• TEXTE À LIRE:
"""

La question du décentrement peut s’entendre à plusieurs niveaux et vient prolonger naturellement les réflexions ouvertes dans les précédents séminaires de recherche du Collège des Bernardins, concernant L’art et les formes de la nature et Les formes de la fragilité en art. On perçoit la prégnance de ce sujet si l’on considère l’axe thématique retenu de la dernière Biennale de Venise – Foreigners everywhere – comme celui de la Biennale de Lyon – Les voix du fleuve, crossing the water. Dans l’une et l’autre de ces manifestations, il s’agirait finalement d’interroger un rapport au monde –c’est-à-dire aussi bien aux autres peuples qu’à la nature – en considérant des possibilités d’individuation qui ne passent plus par la prééminence du sujet, dans son identité propre et dans sa tendance à se considérer au centre d’un monde qui se déploie autour de lui et dont il ne fait jamais qu’en annexer les ressources.
Le décentrement désigne un acte, un mouvement. L’acte de décentrer est en effet d’abord compris par nos dictionnaires dans un sens technique. Ce verbe appartient significativement au lexique de l’optique, où il désigne, selon le Littré, une « action, [un] état par lequel les centres de lentilles ne concourent pas ». Ce n’est que figurativement que le décentrement en vient à désigner notre capacité à déplacer nos centres d’intérêt, pour considérer les êtres qui nous entourent selon une perspective qui n’est plus dominée par le sentiment que nous avons de notre propre existence (ou motivée par nos seuls intérêts).
Ces brèves considérations lexicales permettent de faire l’hypothèse que c’est d’abord au lieu même des pratiques artistiques que le décentrement peut se manifester. L’art en effet, que le grec désigne par le terme de techne, est d’abord un ensemble d’outils et de savoir-faire permettant d’introduire dans le monde des êtres ou des formes qui ne s’y trouvent pas encore et qui nous invitent à déchiffrer ce monde selon des dynamiques autres que celles qu’il fournit habituellement.
Or, cet enracinement dans le champ des arts plastiques ou poétiques témoigne du fait que le décentrement est aussi une question spirituelle. C’est par exemple dans la tradition mystique que cette dimension spirituelle du décentrement peut être mise en évidence. On retrouve dans la pensée de saint Jean de la Croix cette idée que le décentrement est une opération que nous devons produire sans savoir avec précision ce sur quoi elle ouvre, ce qui est sans doute l’un des grands points de convergence entre geste artistique et expérience mystique. La seule chose que nous pouvons d’ores et déjà entrevoir, c’est que ce mouvement par quoi nous changeons notre centre de gravité en déplaçant le centre de notre existence en dehors de nous-mêmes – comme l’ont montré de concert les grands auteurs de la tradition, de saint Augustin à Simone Weil –, change radicalement notre perception du monde et la qualité des liens que nous pouvons entretenir avec lui. C’est également ce qu’enseignent certaines pratiques artistiques, dans un tout autre horizon que celui de la mystique ou de la théologie.

"""

• DONNÉES ENREGISTRÉES:
"""

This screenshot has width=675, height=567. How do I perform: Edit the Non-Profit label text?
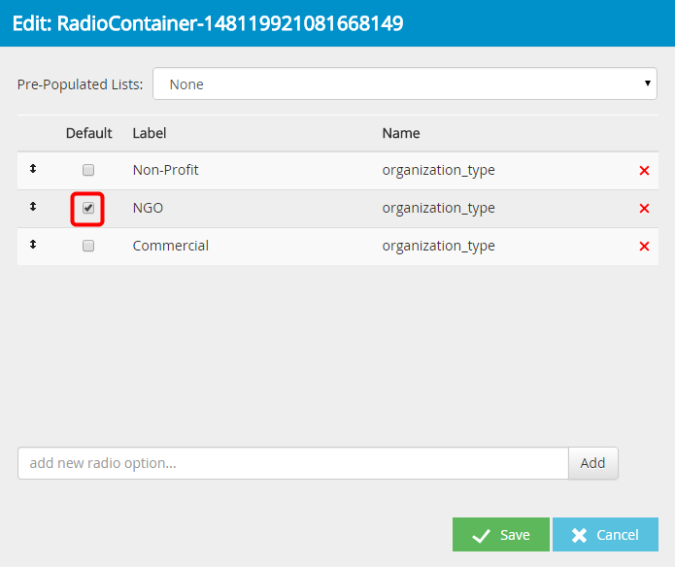pyautogui.click(x=165, y=170)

"""

• CONSIGNES:
A – Mettez à jour le texte sur le décentrement : reproduisez-le en commençant à « Ces brèves considérations » et en terminant à « qu’il fournit habituellement. », et remplacez « outils » par « instruments ».
B – D'après le texte sur le décentrement, à quel lexique le verbe « décentrer » appartient-il ?

• RÉPONSES AUX CONSIGNES:
A –
Ces brèves considérations lexicales permettent de faire l’hypothèse que c’est d’abord au lieu même des pratiques artistiques que le décentrement peut se manifester. L’art en effet, que le grec désigne par le terme de techne, est d’abord un ensemble d’instruments et de savoir-faire permettant d’introduire dans le monde des êtres ou des formes qui ne s’y trouvent pas encore et qui nous invitent à déchiffrer ce monde selon des dynamiques autres que celles qu’il fournit habituellement.

B – Au lexique de l'optique.